Una estrella lejana, a menudo inalcanzable, eso has sido en mi vida; un alumno maravilloso que alteraba con su presencia fugaz la serenidad de mis días; una locura que me desconcertaba pero que volvía a buscar; un amor –siempre lo he sabido– que ha ido apagándose como los leños que ahora se consumen en la chimenea para ser al fin cenizas.

Todo está en orden. Llevo el vestido azul que tanto te gusta combinado con los pendientes y el anillo de oro blanco; me he pintado los labios de color rosa; he reservado una mesa para cenar a las ocho de la tarde; y he traído una copia de las llaves de mi casa para que recojas algunos libros y los objetos que he decidido regalarte.
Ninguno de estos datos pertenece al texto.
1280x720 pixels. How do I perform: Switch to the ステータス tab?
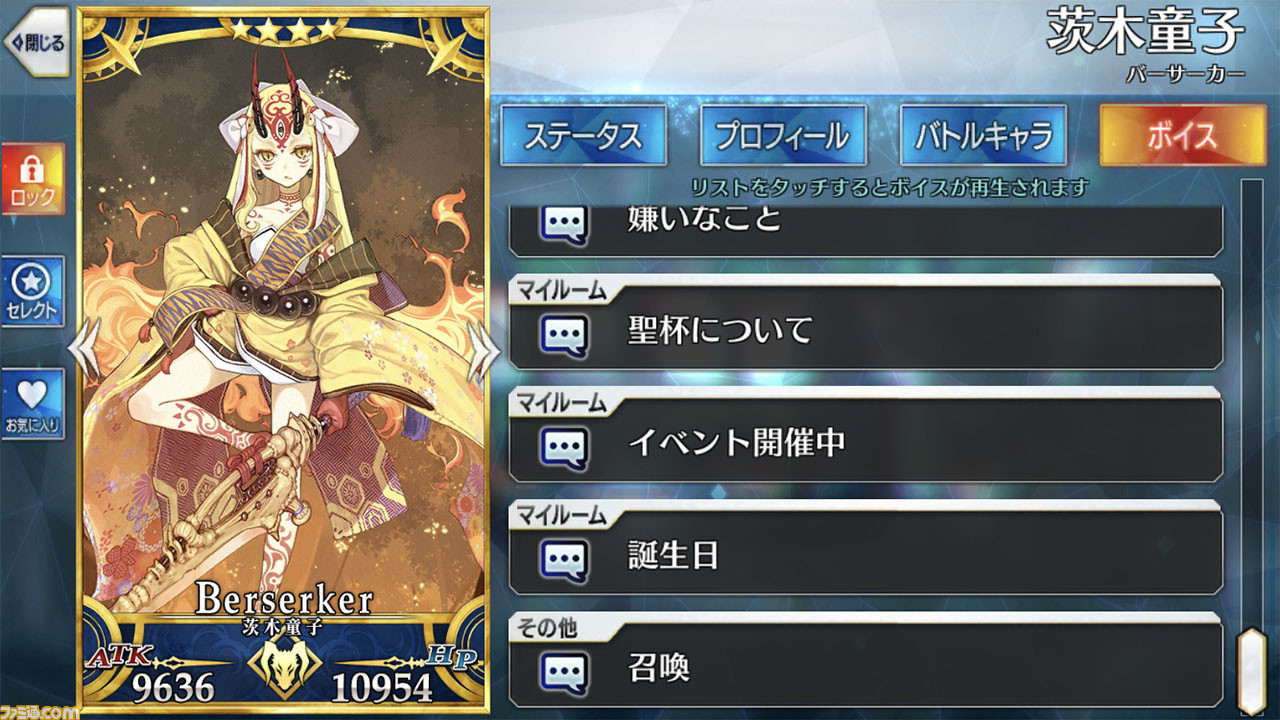click(x=583, y=135)

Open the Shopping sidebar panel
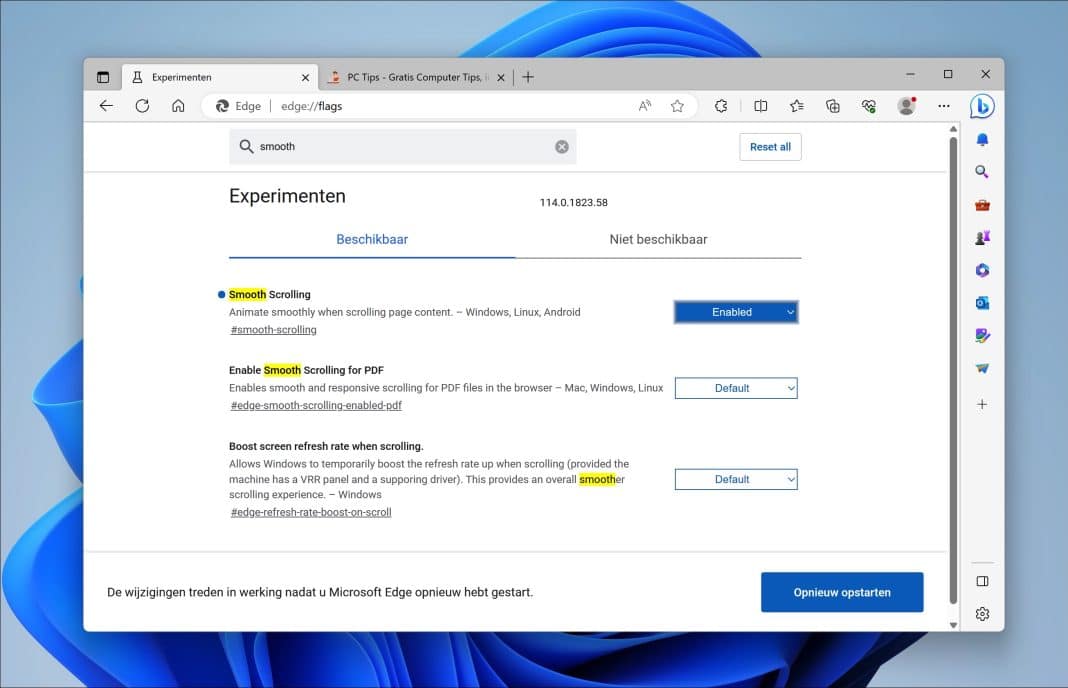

Querido Marc, sé que estoy escribiéndote una carta de despedida algo cursi e impropia de una profesora universitaria. Por eso, sé comprensivo con el discurso atropellado de tu amante, una mujer que desgraciadamente no disfrutará de su merecida jubilación. Supongo que con el paso del tiempo asimilarás estas palabras y lograrás comprenderme. Pero es precisamente ahora que no estás cuando me atrevo a decírtelo: los días que nos queden, esparce tu alegría y contágiame tu vivir. 

       Estoy tan exhausta de escribirte que solo deseo que en unos momentos cruces la puerta y me abraces. Créeme si te digo que he recorrido cientos de kilómetros para decirte mi verdad, porque sé que este será nuestro último encuentro: el tumor va creciendo sin que nada pueda hacerse.

       Qué extraño que no hayas venido todavía. Acaban de llamar de recepción para decirme que van a cerrar el restaurante, así que he decidido anular la cena. Creo que no ha habido ningún malentendido. Recuerdo que hace unas semanas me dijiste que hoy, a primera hora de la tarde, llegarías a nuestro hotel del lago. No voy a llamarte, pues confío en que vendrás.

Querido Marc, me apremia decirte que cuando yo no esté, quiero que embellezcas la vida con tu alegría; quiero que nunca olvides la belleza milenaria de estas cumbres nevadas ni las acaricias de mis manos; y que cuando yo me haya ido y la vida te revele su último misterio, no me olvides.

He abierto el grifo del jacuzzi y he echado las sales. Mientras me desnudo y observo mi cuerpo en el espejo, va creciendo la espuma. Lleno lentamente una copa de vino, me sumerjo en el agua y noto en mi piel la caricia líquida de tu ausencia.